Entries for item positions:
▶

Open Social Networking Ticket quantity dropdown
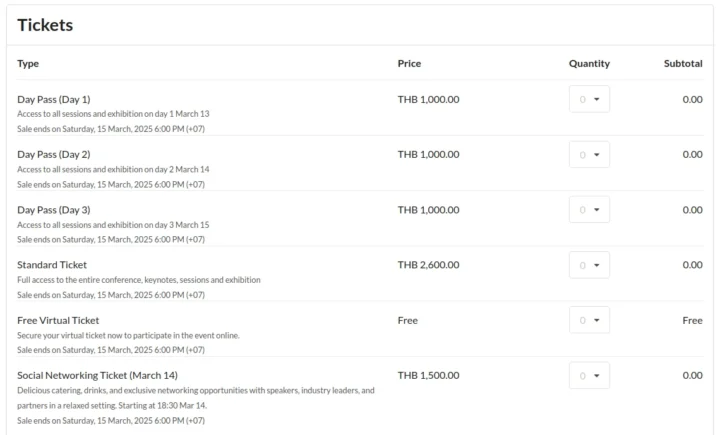click(589, 376)
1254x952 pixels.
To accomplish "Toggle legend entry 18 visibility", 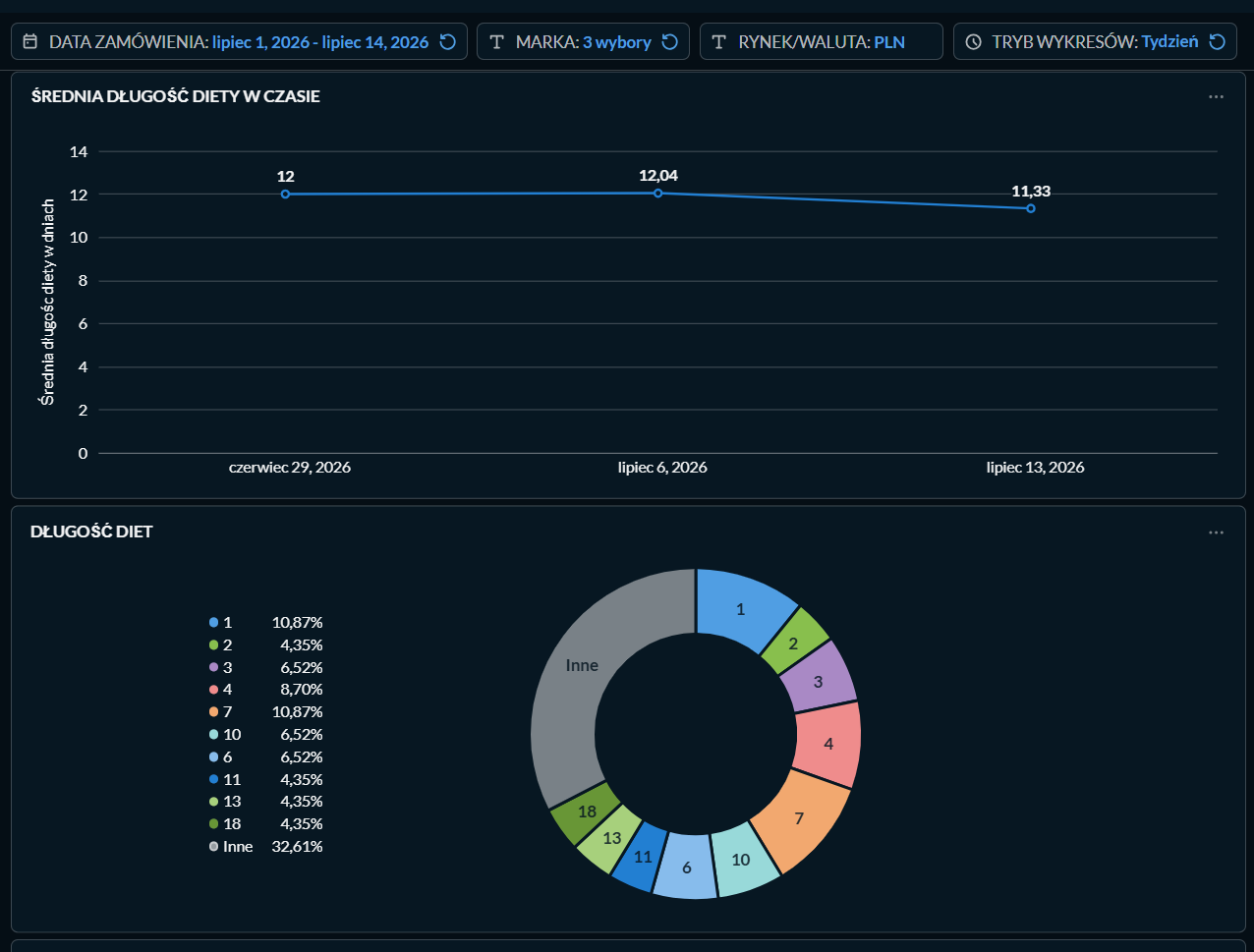I will (x=265, y=823).
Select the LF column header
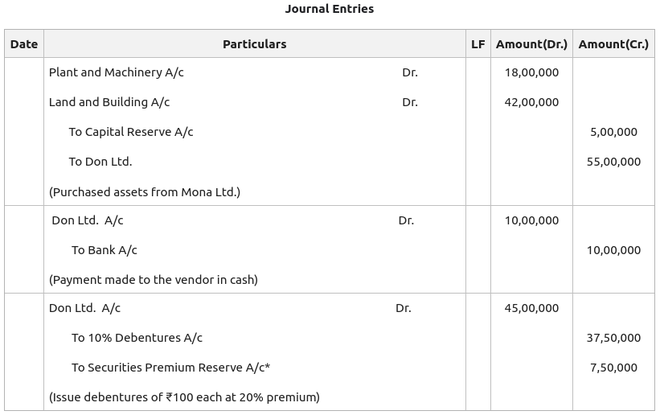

◀

Goal of the exercise: State how many lines of the items above contain the string "Open". Reply with the number alone.

Response to the task: 1